There is a process in which to control your thought process. You must drive the control mechanism. This control can be obtained by, what many refer to as “meditation”, or general relaxation techniques. We have all heard the value of meditation, particularly from the east, who have mastered the basic principles of meditation, and have acquired the ability to reap the benefits of “clarity of thought”. This idea is monumental in our quest to be at our very best. Here are some simple scenarios to help you get started in “recapturing” the brain thought process.
- Sitting comfortably by a lake. Very gentle breeze brushing across your exposed skin. Listen for the cries of small birds as they flutter between the trees.
- Sitting atop a mountain peak. Your line of sight extends hundreds of miles in every direction. Cool mountain air envelopes you as you hear the cries of a distant eagle.
These types of scenarios can get us into a relaxed state to foster the clearing of the mind.
Many feel as if meditation is a waste of time, and leads to very little, however, let me say that the masters of the east will strongly disagree with that sentiment, as do I. Just sit down, relax. Let your shoulders down. Rest your head upon something comfortable. Close your eyes. Picture one of the scenes described above. Full breath in, and full breath out. Relax. Focus on the details of the imagery described above. The more details the better. Breath in, breath out. No rush. Relax all your muscles consciously. Feel as if you are “sinking” within your own body. Slow, steady breaths. Breathe in through your nose, and breath out through your mouth. Full breath in, and full breath out. To accomplish the objectives, you want to stay awake.

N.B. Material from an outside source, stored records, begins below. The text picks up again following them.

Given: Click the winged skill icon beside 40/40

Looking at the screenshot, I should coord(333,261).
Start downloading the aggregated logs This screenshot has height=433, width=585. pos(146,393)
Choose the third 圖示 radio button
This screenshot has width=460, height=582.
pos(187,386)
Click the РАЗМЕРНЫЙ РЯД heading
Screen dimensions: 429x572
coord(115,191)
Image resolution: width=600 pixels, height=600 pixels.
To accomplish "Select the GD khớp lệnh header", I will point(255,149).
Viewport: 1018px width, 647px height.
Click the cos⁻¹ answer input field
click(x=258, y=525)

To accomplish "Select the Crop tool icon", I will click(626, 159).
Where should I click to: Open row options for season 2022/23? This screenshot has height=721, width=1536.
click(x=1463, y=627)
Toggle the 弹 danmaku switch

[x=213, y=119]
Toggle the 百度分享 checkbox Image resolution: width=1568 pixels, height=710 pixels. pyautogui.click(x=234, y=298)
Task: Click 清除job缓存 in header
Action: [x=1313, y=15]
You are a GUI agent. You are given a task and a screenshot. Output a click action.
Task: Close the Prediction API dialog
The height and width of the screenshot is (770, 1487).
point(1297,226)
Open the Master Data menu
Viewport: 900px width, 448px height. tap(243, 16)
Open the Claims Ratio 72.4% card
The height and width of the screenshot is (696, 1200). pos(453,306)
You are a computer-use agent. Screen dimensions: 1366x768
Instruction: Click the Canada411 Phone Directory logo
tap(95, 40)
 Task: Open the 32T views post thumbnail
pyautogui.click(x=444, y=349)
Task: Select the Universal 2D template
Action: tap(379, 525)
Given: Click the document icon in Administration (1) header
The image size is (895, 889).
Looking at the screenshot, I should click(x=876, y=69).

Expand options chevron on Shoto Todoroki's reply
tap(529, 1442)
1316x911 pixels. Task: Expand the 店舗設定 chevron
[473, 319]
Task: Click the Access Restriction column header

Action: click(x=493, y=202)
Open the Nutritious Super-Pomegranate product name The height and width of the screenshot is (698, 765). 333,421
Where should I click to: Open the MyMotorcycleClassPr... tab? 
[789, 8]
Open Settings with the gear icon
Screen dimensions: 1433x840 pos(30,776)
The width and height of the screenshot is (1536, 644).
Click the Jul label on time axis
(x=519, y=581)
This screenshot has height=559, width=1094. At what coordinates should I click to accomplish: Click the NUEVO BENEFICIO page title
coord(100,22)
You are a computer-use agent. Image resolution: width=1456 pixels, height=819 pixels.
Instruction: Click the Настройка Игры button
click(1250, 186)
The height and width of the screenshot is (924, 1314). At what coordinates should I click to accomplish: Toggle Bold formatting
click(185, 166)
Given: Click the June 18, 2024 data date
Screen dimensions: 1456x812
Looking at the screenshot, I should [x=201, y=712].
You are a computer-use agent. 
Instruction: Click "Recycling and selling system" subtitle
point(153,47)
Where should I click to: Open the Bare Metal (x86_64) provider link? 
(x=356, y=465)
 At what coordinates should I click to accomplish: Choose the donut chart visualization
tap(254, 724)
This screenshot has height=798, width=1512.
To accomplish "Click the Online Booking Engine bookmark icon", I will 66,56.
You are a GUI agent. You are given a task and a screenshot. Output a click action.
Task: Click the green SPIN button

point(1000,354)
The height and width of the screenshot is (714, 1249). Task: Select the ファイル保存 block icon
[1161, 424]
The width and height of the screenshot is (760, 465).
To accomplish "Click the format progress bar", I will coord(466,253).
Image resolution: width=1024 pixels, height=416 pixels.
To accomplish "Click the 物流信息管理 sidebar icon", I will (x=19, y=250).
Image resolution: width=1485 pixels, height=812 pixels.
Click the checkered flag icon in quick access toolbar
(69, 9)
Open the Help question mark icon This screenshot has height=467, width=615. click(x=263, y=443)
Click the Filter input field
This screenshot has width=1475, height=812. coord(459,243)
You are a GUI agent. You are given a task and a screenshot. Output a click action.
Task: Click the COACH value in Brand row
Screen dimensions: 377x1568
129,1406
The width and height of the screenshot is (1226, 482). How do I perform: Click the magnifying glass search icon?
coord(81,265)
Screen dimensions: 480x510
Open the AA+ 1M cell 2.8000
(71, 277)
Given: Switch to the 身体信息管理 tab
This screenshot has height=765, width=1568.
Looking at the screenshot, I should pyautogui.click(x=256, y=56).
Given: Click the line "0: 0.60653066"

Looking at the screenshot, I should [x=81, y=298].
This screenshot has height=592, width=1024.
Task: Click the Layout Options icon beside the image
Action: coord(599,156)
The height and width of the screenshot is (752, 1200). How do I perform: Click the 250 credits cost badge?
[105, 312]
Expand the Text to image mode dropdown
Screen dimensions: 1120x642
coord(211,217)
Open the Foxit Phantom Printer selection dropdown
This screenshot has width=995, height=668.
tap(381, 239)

Even by taking fifteen (15) minutes a day can help you clear your mind and reset everything. By making this a habit, you’ll ultimately reset the brain’s ability to process the necessary thoughts. We can better focus on one thing at a time. Those things in our life that we can not change, we allow to continue to be. We turn away from them. Let them go. Those things that we have entrusted to others, we give them the opportunity to handle it. We don’t need to second guess them, or keep them on our minds processing queue. Let it go. Finally, we arrive at the things that we need or want to change. These are the things we can focus on. One at a time. Think about them, develop a solution. In many cases I find that writing down the solution allows me better recall of it when necessary. Once you feel as if you have a solution, move on to the next issue. One at a time. Don’t allow yourself to become overwhelmed.